Modification of the genetic algorithm for comprehensive topological optimization of the synchronous motors rotor

Abstract

Permanent magnet synchronous motors (PMSM) are widely used in various fields of application of electric drives of industrial enterprises. For each application of the electric drive, it is necessary to accept technical requirements, such as the maximum torque of the electric motor and the fulfillment of the required conditions for the strength characteristics of the rotor and stator.PMSM has a number of advantages over other types of engines. Asynchronous motors have developed resource rational energy efficiency, while synchronous motors are more energy efficient without modifications.
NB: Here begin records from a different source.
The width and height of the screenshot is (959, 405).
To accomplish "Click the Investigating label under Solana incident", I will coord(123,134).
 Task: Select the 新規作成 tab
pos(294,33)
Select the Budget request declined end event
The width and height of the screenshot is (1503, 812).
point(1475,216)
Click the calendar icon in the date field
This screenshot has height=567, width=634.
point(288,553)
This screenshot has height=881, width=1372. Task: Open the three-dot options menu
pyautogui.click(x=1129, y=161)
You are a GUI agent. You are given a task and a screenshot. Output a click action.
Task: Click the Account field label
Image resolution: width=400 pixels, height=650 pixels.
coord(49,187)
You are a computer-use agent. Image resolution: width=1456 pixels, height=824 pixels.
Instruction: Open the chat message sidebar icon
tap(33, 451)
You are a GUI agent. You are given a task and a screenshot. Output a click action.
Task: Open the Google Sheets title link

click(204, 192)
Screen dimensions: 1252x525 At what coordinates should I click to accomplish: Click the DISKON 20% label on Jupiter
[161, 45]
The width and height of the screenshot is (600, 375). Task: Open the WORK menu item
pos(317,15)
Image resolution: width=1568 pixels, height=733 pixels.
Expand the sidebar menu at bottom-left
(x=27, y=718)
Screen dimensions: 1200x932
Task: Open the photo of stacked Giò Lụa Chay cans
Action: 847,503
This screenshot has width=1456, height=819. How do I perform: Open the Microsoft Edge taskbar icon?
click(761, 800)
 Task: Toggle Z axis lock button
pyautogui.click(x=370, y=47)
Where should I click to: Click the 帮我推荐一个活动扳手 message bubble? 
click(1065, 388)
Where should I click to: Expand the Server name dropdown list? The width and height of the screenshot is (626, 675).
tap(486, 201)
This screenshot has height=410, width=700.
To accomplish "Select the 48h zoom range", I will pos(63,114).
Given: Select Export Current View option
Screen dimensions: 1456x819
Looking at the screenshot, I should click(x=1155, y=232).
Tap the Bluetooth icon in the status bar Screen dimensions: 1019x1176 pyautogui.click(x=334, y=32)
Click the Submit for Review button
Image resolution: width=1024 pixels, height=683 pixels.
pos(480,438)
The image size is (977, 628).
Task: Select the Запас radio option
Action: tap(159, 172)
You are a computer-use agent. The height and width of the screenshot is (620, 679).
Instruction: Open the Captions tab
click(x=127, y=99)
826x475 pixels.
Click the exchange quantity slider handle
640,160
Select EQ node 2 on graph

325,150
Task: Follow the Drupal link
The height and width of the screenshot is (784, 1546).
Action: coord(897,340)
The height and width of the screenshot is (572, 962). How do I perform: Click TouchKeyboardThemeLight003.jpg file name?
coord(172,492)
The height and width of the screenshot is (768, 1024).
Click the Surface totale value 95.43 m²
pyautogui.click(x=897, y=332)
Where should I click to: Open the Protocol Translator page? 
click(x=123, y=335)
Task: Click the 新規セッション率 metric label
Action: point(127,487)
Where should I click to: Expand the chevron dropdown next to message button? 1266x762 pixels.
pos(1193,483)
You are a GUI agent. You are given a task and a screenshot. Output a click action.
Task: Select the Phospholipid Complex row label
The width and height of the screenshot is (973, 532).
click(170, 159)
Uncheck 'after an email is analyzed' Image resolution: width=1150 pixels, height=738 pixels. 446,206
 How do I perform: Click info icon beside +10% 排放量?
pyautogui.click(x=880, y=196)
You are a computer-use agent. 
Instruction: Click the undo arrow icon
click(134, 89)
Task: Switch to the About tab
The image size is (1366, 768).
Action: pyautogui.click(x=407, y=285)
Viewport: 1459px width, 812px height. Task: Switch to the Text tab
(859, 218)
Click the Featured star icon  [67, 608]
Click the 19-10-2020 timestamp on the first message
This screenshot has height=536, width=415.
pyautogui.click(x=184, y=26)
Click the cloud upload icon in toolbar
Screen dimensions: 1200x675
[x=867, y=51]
PMSM have smaller weight and size parameters, which allows them to be used in a wider field of application, for example, in household appliances, robots and many other drives.TARGET. The aim is to develop a methodology for topological complex optimization of the engine design, based on a genetic algorithm.METHODS. The genetic algorithm is more accurate than traditional analytical methods, the method used in the analysis of AC machines, takes less time than the usual trial and error design procedure based on the finite element method. The main optimization criterion is an increase in torque while maintaining the mass of the most expensive material (permanent magnets). This feature is important for the manufacture of a designed engine in production.RESULTS. A program has been written in Python, which made it possible to carry out a comprehensive topological optimization for the engine under consideration.CONCLUSION. Topological optimization based on the method of modifying the rotor design using a genetic algorithm with the additions necessary for correct operation with synchronous motors is presented.